Книг издается все больше и больше — так много, что никто не в силах хотя бы приблизительно подсчитать, сколько именно. Числа называют разные: два названия в минуту, четыре тысячи в день, миллион в год, но кто бы ни оказался прав, мы по-прежнему обязаны — с помощью ли внешнего хранения, микрофильмируя или сканируя бумажные носители, — как-то справляться с неостановимым бумажным потоком. Так, даже новые, оборудованные по последнему слову науки и техники библиотеки, в 1990-х с большой помпой открытые в лондонском районе Тауэр-Хамлетс, сохранили первоначальную функцию хранилища книг, о чем говорит их название “Склады идей”.

На поверхности лежит и принципиально иное решение проблемы книгохранения. Проблемы все множащихся и множащихся бумажных изданий. Проблемы с тем, как и где хранить идеи. Ведь можно же просто взять и избавиться от бумажных завалов. Стереть их с лица земли. Уничтожать книги нетрудно, причем, как ни странно, весьма рьяно занимались этим сами писатели. (Среди авторов, которые сожгли свои книги либо же велели сделать это другим, Джерард Мэнли Хопкинс, Кафка, Фрейд и герой романа Элиаса Канетти “Ослепление” (Auto da Fé) Петер Кин.) Обычай или традиция жечь книги восходит к античности — по преданию, труды философа Протагора были прилюдно сожжены аж в V веке до нашей эры, — однако самое известное за всю историю сожжение книг произошло уже на памяти ныне живущих, 10 мая 1933 года, по благословению будущих архитекторов “окончательного решения еврейского вопроса”.

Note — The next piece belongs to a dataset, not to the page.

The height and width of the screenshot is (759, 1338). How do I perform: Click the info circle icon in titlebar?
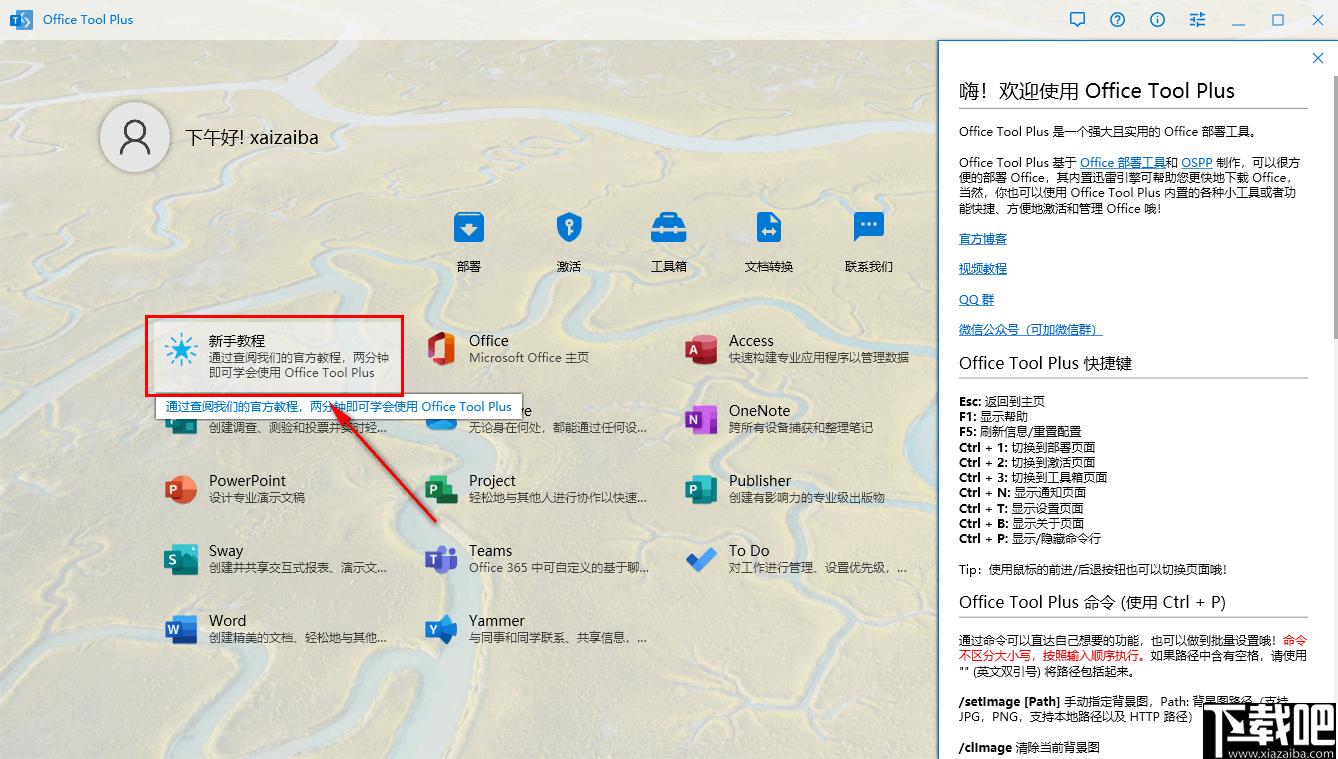click(1157, 19)
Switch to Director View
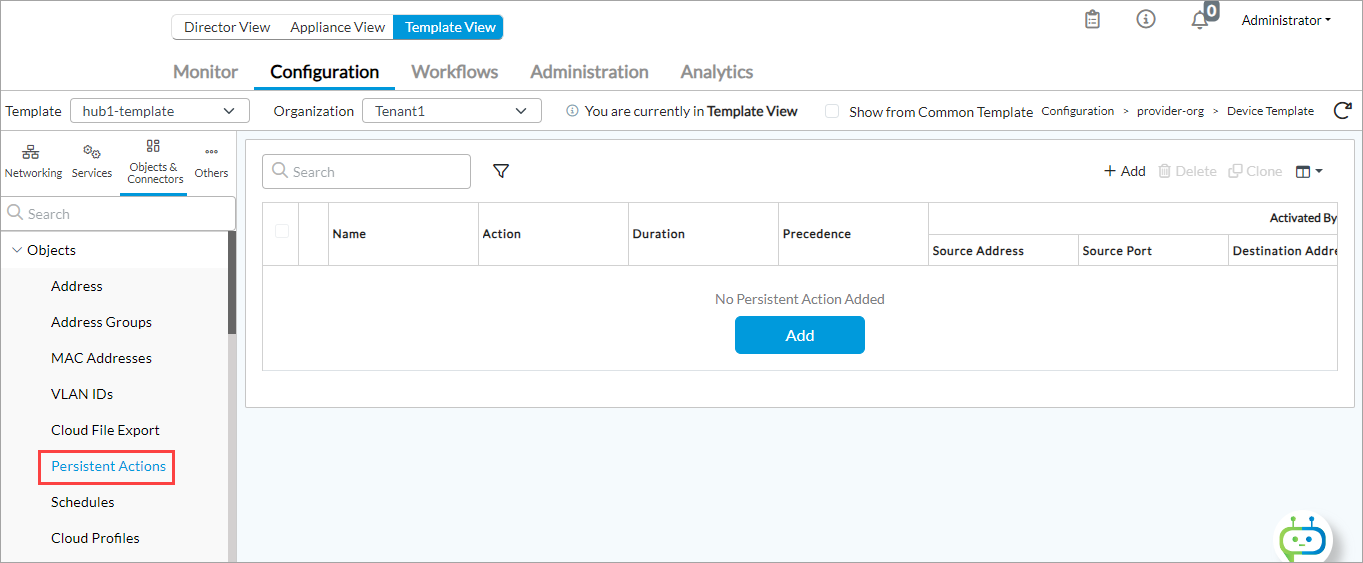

Сожжение книг в Германии организовала не нацистская верхушка страны, а студенческие и молодежные ассоциации при помощи библиотекарей, которым, впрочем, выбирать не приходилось. За несколько недель до события в газетах начали публиковать списки подлежащей сожжению литературы и сведения о том, где все будет происходить. Перед берлинским аутодафе согласился выступить Геббельс. И в назначенную ночь запылали костры — во Франкфурте, Мюнхене, Кёльне, Бонне, Дрездене, Гамбурге, Ганновере, Гейдельберге… Звучали песни и речи, а где-то к тому же разверзлись небеса (во Фрайбурге церемонию, как какое-нибудь церковное празднество, отменили из-за проливного дождя). На площадях жгли книги Фрейда, Кафки, Маркса, Ленина, Томаса Манна и Стефана Цвейга — мало кто из пишущих людей был бы против, чтобы его произведения оказались в такой компании. Эмигрант Бертольд Брехт написал об этом стихотворение “Сожжение книг”, которое заканчивается словами: “Я приказываю вам: «Сожгите меня!»”.

Это очень важный момент. Книги настолько прочно ассоциируются с их авторами, что от сожжения книги до сожжения человека остается всего один шаг. В трагедии Генриха Гейне “Алманзор” (Almansor, 1820–22), действие которой происходит в XVI веке в Испании, один из персонажей с отвращением смотрит на сожжение Корана и говорит при этом такие слова: “Das war ein Vorspiel nur, dort, wo man Bücher Verbrennt, verbrennt man auch am Ende Menschen”.

Куда ни глянь — в прошлое или будущее — Гейне был совершенно прав. Приблизительно в 200 году до нашей эры вместе с “Беседами и суждениями” Конфуция в Китае заживо сожгли несколько сотен его последователей. Мартина Лютера — правда, в виде чучела — сожгли на костре с его трудами. Салману Рушди чудом удалось избежать судьбы своих книг. Обязанности пожарного Гая Монтэга из романа Рэя Брэдбери

“451 градус по Фаренгейту” (Fahrenheit 451, 1953) заключаются в сожжении книг — власти полагают, что, предав казни книги, можно покончить с заключенными в них идеями. (В шекспировской “Буре” Калибан инструктирует соучастников по заговору против Просперо:

“…Первым делом книги. Он без них / Такой же пень, как я. И ни единый / Ему тогда не подчинится дух. Они его нутряно ненавидят — / Как я. Сожги лишь книги — и шабаш”.) Разумеется, результат оказывается прямо противоположным: от пламени горящих книг только сильнее разгорается пламя идей. Парадоксальным образом только сожжение книг и напоминает нам о том, что сами по себе книги не так уж и важны.

Книги не стоят бумаги, на которой напечатаны. Потому что стоят они гораздо большего.